Interpretive Summary: In the plant cell, mitochondria execute key pathways of central metabolism and serve as cellular sensing and signaling entities, functions that depend upon interactions between genes in the mitochondria and genes in the nucleus of the cell. This interaction is exemplified in a reproductive sterility system in corn, termed cytoplasmic male type S (CMS-S). In this system, a novel DNA sequence in the mitochondria is associated with the visible collapse of the pollen, but mutations in the nucleus, restorer-of-fertility (restorer) mutations, rescue pollen function, resulting in normal pollen. Reproductive fertility in corn plays a key role in the production of hybrids, and thus in yield and productivity of the crop. To better understand the roles and interactions of nucleus and mitochondria in reproduction, we screened populations of corn where active jumping genes, or transposons, cause mutations in genes throughout the corn genome, including Activator-Dissociation (Ac-Ds), Enhancer/Suppressor-mutator (En/Spm) and Mutator (Mu) transposon-active CMS-S stocks. These stocks were used to identify new genes, detected as mutants, which rescue pollen function. We found that the frequency of these pollen function restorer mutants increased in stocks with active transposons compared to stocks that had inactive transposons. While most mutants recovered from the Ac-Ds and En/Spm stocks were unstable, ten independent restorer mutations recovered from CMS-S Mu transposon stocks were stable. Eight mutants were evaluated with a seed-lethal allelism test to identify independent genes controlling the pollen restorer trait; seven new genes and two additional mutants in the rfl2-1 gene were found. Immunoblotting studies of pollen proteins from mutants demonstrated different nuclear versus mitochondria-encoded protein synthesis as compared to the normal pollen, thus showing metabolic plasticity in maize pollen. This and future studies of these mutants are providing new insights into mitochondrial functions critical to pollen and seed development.

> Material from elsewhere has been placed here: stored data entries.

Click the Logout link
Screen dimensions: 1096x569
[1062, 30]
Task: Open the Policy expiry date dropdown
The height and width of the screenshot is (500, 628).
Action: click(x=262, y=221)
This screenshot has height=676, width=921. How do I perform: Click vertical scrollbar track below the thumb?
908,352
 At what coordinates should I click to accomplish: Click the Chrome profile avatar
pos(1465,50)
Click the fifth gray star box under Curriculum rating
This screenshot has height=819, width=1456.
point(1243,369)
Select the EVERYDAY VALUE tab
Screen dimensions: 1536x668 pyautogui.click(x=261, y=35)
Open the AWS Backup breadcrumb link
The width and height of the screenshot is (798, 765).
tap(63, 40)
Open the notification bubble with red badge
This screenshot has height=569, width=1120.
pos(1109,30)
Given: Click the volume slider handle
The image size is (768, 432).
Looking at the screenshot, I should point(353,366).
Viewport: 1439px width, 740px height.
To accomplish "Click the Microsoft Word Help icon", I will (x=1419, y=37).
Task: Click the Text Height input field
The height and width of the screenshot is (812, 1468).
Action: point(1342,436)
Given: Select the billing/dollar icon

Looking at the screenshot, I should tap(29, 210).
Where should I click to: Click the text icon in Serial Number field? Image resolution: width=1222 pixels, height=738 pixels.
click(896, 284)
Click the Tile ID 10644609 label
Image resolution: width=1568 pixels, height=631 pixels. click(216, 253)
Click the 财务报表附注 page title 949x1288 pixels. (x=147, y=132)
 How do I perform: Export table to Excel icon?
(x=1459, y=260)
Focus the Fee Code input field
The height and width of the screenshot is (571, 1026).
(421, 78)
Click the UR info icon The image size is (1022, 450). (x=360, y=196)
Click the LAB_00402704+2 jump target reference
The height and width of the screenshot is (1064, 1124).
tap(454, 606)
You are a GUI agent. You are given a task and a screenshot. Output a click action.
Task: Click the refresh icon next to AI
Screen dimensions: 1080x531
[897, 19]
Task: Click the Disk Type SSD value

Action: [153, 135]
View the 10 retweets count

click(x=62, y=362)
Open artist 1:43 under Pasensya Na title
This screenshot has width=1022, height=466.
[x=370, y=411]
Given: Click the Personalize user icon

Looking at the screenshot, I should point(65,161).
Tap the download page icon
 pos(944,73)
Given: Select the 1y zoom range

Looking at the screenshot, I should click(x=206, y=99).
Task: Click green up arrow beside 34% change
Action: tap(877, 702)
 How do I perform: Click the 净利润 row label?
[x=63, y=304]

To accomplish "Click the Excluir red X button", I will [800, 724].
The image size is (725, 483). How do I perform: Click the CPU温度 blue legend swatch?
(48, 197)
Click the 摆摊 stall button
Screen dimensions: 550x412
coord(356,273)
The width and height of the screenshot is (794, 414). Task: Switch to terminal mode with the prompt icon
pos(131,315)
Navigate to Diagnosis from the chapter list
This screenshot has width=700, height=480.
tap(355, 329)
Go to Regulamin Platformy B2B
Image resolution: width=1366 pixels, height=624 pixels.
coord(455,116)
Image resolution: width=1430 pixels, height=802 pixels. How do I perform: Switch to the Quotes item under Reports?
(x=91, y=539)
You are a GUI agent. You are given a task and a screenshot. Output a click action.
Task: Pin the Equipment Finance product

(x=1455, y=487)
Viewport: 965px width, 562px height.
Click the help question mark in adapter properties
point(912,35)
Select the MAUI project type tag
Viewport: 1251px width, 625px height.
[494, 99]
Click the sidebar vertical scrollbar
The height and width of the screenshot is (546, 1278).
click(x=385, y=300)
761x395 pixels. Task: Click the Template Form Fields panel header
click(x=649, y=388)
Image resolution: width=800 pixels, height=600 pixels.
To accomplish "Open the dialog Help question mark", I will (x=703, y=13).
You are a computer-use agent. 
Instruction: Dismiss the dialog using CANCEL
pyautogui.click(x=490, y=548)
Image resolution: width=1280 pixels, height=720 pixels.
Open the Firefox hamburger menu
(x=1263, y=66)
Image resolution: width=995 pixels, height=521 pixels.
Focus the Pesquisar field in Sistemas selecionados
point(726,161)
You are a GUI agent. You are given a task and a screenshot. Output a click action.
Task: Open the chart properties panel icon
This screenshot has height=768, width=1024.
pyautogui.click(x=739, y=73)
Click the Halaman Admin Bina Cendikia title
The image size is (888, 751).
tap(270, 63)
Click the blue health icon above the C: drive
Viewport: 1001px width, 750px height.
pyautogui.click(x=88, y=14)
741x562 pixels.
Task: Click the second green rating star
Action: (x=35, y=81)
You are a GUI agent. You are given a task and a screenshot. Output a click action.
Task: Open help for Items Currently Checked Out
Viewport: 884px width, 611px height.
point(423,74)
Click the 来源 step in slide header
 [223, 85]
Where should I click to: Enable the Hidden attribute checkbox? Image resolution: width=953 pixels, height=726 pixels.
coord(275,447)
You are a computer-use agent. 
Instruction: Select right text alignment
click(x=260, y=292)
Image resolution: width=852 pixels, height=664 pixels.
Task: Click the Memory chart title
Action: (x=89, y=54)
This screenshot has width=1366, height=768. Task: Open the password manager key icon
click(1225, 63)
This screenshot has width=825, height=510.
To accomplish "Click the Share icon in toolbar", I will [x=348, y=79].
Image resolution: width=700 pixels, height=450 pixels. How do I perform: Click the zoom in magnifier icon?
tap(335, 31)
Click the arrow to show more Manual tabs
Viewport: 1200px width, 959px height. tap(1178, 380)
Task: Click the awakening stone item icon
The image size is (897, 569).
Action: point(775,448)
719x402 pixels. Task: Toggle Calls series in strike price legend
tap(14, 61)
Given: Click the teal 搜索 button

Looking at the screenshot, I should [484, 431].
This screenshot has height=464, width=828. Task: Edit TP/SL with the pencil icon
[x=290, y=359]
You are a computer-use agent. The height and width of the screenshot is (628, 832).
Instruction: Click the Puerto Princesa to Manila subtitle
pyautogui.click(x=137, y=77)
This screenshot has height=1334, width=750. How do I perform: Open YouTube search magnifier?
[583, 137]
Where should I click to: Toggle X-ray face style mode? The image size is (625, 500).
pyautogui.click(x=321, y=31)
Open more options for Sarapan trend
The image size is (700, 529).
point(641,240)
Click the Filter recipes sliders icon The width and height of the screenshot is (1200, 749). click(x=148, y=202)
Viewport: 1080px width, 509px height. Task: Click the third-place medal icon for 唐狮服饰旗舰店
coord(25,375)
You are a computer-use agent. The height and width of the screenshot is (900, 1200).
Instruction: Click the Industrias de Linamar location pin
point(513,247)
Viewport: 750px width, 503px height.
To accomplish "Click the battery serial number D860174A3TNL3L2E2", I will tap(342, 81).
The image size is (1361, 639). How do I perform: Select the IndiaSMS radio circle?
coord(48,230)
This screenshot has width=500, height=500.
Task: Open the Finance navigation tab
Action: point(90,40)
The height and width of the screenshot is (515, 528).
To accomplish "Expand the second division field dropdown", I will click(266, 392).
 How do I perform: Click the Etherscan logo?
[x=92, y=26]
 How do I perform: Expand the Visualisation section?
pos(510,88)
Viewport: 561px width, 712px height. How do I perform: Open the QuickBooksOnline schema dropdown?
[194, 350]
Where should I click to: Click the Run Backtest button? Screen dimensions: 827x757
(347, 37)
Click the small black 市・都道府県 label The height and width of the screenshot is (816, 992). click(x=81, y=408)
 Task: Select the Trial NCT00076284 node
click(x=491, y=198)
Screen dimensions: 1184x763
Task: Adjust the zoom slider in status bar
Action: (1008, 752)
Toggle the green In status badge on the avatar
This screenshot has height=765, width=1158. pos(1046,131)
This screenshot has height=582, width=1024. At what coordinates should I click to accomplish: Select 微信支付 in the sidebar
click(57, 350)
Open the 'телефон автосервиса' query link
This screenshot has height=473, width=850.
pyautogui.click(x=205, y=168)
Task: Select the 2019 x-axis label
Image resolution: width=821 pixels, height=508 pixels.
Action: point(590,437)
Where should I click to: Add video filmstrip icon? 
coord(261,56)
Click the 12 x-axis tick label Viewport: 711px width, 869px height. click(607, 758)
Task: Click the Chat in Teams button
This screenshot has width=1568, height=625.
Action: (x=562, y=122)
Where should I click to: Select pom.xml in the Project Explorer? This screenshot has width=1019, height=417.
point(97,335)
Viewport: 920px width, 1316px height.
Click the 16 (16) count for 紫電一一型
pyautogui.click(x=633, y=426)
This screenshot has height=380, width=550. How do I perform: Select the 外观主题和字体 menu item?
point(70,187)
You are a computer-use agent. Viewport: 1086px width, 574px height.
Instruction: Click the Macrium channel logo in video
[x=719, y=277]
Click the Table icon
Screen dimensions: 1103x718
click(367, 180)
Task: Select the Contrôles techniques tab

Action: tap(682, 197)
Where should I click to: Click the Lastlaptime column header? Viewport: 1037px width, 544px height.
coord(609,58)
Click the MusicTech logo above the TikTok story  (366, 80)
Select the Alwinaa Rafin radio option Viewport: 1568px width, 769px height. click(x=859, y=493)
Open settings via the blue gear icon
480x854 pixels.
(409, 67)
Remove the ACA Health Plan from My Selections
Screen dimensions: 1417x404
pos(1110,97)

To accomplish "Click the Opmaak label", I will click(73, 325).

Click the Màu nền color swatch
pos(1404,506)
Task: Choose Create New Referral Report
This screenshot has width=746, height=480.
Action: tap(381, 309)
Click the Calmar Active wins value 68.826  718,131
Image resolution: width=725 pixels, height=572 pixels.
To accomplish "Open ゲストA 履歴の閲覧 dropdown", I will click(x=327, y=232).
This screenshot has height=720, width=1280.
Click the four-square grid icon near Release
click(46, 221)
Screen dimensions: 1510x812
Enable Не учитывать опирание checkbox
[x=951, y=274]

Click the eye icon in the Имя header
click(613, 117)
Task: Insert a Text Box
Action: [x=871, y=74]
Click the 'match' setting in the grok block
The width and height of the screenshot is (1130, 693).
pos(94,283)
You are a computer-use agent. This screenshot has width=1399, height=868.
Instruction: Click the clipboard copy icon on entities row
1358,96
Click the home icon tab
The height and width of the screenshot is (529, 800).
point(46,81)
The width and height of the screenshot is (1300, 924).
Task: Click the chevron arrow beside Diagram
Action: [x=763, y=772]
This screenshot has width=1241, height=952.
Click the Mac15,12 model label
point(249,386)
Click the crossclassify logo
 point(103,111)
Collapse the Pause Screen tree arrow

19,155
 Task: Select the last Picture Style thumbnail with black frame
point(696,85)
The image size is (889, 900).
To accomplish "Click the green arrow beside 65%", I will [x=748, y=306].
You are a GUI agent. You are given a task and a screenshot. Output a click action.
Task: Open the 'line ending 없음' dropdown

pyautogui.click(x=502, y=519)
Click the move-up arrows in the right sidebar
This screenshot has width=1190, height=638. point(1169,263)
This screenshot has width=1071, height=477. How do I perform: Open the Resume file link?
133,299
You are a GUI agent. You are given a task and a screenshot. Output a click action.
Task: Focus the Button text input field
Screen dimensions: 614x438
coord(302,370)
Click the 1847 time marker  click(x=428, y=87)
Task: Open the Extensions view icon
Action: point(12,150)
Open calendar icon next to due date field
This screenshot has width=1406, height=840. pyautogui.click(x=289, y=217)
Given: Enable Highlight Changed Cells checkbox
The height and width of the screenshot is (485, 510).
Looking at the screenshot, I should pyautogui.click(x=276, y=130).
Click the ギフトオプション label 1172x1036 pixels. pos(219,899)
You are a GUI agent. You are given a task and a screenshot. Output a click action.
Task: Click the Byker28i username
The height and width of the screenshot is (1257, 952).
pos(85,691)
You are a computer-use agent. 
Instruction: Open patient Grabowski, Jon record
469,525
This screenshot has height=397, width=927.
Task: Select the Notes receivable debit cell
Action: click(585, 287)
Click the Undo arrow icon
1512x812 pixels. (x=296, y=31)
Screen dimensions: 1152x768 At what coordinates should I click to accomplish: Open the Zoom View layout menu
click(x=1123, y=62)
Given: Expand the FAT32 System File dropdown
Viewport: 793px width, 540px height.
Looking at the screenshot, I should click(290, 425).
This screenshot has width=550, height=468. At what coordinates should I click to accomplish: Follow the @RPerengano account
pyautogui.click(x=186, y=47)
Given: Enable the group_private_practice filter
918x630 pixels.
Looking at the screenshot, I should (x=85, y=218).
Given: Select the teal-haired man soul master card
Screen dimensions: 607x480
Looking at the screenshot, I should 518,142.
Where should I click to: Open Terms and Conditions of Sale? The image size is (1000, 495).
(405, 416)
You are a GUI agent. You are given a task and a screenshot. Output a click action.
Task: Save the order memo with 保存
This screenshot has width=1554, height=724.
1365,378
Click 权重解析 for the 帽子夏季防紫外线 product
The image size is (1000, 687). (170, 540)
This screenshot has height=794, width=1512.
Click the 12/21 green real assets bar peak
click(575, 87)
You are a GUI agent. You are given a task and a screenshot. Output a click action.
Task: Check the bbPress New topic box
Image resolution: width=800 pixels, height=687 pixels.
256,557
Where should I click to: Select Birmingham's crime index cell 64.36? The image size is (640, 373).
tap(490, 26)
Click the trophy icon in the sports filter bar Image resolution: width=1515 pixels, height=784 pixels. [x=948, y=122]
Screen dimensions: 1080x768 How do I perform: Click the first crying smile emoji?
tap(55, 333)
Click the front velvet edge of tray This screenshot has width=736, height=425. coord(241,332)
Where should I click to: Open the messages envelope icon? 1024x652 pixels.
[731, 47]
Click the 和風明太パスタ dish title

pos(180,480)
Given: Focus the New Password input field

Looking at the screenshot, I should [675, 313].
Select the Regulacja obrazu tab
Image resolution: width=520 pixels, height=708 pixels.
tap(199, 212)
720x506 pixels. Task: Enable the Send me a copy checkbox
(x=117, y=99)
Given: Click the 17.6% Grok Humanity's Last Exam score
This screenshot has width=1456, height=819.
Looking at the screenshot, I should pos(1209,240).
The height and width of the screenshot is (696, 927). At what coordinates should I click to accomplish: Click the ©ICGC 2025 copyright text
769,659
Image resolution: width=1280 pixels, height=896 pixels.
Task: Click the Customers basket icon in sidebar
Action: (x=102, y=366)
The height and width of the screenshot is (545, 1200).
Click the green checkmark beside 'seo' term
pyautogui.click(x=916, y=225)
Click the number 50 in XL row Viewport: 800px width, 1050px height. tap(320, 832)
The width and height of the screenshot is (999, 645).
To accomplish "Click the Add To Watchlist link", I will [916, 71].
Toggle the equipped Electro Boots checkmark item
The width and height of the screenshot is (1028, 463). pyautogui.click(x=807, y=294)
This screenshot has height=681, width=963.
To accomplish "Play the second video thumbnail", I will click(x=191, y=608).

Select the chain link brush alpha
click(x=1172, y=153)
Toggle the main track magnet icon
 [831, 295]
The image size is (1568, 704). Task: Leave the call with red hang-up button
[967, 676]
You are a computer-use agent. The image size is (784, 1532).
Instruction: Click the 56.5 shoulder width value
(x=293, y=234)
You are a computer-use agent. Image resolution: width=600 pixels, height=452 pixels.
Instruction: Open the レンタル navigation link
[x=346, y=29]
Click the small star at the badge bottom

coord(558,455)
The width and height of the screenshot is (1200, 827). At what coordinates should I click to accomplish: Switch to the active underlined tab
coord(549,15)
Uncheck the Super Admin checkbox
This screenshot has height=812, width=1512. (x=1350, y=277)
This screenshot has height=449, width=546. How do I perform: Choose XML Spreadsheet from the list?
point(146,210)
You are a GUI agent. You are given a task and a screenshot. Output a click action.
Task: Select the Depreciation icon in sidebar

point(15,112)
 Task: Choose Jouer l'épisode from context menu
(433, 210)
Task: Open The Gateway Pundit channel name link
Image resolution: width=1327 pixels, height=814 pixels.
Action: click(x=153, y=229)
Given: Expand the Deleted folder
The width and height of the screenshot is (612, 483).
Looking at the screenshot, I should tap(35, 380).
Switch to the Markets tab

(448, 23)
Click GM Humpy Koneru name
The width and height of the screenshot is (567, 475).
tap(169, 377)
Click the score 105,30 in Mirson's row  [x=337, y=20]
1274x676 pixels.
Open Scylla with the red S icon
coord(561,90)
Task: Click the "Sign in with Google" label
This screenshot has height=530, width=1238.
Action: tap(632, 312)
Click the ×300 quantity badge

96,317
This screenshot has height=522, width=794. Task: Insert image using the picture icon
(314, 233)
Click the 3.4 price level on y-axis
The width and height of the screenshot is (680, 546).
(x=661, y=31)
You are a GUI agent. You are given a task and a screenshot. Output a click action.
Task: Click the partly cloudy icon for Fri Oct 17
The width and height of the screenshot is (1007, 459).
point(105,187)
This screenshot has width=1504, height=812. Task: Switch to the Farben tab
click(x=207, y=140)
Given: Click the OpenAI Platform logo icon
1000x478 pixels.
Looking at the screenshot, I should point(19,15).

Technical Abstract: Mitochondria execute key pathways of central metabolism and serve as cellular sensing and signaling entities - functions that depend upon interactions between mitochondrial and nuclear genetic systems. This is exemplified in cytoplasmic male sterility type S (CMS-S) of Zea mays, where novel mitochondrial open reading frames are associated with a pollen collapse phenotype, but nuclear restorer-of-fertility (restorer) mutations rescue pollen function. To better understand these genetic interactions, we screened Activator-Dissociation (Ac-Ds), Enhancer/Suppressor-mutator (En/Spm) and Mutator (Mu) transposon-active CMS-S stocks to recover new restorer mutants. The frequency of restorer mutations increased in transposon-active stocks compared to transposon-inactive stocks, but most mutants recovered from Ac-Ds and En/Spm stocks were unstable, reverting upon backcrossing to CMS-S inbred lines. Ten independent restorer mutations recovered from CMS-S Mu transposon stocks were, however, stable upon back crossing. Many restorer mutations condition seed-lethal phenotypes that provide a convenient test for allelism. Eight such mutants recovered in this study included one pair of allelic mutations that were also allelic to the previously described rfl2-1 mutant. Immunoblotting studies of pollen mitochondrial proteins demonstrated increased nuclear-encoded alternative oxidase relative to mitochondria-encoded cytochrome oxidase and decreased mitochondria-encoded ATP synthase subunit 1 compared to nuclear-encoded ATP synthase subunit 2 in restored S-cytoplasm pollen as compared to normal-cytoplasm, non-mutant pollen. Some restorer mutants were associated with depletion of additional mitochondria-encoded respiratory proteins. CMS-S restorer mutants thus revealed a metabolic plasticity in maize pollen, and further study of these mutants will provide new insights into mitochondrial functions critical to pollen and seed development.